SUPPLIED INFORMATION.
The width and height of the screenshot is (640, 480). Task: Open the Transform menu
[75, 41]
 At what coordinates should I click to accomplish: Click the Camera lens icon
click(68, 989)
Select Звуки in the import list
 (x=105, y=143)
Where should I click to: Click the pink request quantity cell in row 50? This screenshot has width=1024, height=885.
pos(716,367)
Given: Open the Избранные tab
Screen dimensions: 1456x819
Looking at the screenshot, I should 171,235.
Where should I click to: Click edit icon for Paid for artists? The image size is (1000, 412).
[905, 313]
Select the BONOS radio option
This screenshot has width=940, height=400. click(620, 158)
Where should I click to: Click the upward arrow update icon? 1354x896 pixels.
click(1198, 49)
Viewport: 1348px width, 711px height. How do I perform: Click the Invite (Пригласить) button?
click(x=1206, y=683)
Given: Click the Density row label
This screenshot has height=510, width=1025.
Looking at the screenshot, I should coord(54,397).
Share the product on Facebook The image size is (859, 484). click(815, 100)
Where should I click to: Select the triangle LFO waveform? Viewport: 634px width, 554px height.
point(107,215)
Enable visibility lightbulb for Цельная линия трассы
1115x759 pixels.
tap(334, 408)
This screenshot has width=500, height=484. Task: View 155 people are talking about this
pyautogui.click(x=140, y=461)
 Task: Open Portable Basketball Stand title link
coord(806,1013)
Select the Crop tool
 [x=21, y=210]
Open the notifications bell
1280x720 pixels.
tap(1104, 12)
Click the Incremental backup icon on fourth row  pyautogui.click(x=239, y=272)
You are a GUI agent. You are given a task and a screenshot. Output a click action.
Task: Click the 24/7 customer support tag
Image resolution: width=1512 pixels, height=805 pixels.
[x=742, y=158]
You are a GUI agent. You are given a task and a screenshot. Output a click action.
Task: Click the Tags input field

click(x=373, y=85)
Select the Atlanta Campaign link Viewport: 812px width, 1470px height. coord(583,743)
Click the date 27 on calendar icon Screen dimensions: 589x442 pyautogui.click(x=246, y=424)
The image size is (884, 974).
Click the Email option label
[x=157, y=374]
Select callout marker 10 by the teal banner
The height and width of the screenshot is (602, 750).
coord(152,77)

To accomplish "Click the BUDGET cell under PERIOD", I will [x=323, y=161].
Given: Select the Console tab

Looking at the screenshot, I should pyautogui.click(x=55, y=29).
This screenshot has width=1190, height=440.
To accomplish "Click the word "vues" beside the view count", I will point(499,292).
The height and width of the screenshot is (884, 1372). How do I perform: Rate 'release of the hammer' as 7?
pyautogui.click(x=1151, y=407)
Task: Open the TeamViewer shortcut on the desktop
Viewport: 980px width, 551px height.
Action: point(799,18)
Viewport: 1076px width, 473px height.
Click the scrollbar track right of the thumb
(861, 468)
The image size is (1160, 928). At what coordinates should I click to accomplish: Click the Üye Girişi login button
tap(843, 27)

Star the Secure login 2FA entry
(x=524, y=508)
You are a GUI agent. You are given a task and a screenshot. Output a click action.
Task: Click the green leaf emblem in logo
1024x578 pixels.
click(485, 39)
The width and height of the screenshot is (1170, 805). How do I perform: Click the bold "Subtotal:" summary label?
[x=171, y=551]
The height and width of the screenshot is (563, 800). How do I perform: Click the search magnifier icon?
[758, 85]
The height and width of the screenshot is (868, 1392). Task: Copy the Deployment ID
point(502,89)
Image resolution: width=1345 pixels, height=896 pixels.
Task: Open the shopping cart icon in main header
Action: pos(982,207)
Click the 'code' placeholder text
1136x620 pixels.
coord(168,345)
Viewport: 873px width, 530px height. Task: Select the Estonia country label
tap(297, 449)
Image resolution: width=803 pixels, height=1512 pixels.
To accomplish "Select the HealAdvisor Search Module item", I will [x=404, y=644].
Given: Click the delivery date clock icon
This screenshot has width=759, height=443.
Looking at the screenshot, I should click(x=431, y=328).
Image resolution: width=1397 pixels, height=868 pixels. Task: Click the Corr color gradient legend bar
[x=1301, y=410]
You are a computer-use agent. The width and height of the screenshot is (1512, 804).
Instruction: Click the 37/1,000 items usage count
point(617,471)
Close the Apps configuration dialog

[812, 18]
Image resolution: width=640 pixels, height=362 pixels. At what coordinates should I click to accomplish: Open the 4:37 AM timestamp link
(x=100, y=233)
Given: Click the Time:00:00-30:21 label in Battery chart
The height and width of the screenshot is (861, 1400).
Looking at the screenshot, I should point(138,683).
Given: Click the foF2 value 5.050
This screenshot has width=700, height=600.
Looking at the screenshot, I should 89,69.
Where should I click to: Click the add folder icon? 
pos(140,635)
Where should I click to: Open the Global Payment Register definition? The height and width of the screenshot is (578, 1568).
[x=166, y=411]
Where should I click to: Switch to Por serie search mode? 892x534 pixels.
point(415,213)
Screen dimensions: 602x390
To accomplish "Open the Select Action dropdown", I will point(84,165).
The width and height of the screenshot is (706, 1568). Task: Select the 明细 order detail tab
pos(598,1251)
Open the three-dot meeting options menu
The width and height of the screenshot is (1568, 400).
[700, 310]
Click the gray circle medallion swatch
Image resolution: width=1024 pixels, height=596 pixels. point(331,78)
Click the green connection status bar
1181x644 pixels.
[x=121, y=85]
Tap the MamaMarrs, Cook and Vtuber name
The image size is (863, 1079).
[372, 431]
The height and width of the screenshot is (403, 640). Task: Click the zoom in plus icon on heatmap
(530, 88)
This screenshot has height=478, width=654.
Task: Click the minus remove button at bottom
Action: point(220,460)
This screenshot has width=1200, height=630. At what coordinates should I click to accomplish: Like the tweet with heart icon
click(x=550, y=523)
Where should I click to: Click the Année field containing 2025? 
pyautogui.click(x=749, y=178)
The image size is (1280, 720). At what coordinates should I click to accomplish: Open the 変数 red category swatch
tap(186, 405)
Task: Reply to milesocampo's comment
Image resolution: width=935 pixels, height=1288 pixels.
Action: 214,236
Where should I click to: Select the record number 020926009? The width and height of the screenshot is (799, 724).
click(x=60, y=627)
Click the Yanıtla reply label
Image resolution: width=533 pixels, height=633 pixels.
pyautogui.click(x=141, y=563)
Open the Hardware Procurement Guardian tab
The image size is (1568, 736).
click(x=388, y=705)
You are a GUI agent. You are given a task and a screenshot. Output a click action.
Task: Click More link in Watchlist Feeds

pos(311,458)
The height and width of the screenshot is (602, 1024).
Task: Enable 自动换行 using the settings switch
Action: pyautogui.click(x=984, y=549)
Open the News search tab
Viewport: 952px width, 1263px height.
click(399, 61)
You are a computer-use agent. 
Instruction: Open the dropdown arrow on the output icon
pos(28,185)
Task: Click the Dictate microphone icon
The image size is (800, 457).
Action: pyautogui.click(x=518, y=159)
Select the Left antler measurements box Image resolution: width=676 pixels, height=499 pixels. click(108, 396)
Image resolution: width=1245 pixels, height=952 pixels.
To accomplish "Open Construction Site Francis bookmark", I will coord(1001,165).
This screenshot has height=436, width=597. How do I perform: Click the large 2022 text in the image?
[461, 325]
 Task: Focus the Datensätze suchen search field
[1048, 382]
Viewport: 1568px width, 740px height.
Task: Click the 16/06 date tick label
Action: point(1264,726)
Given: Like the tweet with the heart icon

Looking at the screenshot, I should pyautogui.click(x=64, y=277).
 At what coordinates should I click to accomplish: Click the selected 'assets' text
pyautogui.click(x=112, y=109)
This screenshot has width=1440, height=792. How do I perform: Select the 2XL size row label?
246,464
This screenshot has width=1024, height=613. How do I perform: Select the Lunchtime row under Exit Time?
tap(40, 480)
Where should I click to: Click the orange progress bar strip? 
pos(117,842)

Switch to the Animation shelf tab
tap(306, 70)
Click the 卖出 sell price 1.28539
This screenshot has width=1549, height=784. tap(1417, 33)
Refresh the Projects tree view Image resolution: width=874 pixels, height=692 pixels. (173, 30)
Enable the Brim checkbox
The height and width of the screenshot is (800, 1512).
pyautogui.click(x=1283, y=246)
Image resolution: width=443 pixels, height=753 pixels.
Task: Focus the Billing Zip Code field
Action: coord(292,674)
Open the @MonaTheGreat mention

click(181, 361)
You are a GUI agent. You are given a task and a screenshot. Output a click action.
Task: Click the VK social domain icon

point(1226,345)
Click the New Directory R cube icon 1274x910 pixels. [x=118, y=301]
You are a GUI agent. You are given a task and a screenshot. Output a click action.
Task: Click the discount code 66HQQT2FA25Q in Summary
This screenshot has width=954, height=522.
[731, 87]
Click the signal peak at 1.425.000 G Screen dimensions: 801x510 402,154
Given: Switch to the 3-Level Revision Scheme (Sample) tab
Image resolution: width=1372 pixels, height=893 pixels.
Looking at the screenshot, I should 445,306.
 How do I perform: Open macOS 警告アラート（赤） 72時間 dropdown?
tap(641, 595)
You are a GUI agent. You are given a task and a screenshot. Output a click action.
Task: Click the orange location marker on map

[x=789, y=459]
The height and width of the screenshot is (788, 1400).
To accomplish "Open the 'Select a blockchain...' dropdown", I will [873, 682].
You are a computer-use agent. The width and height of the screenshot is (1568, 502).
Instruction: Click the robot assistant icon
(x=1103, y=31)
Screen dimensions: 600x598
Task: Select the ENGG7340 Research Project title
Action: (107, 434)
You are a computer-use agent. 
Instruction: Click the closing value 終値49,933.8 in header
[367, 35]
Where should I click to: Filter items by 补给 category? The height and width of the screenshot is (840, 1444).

WHAT YOU NEED TO DO.
Return every line from the material that contains the word "green".

RESULT OF THE EXERCISE.
Task: Click the green leaf emblem in logo
Click the green connection status bar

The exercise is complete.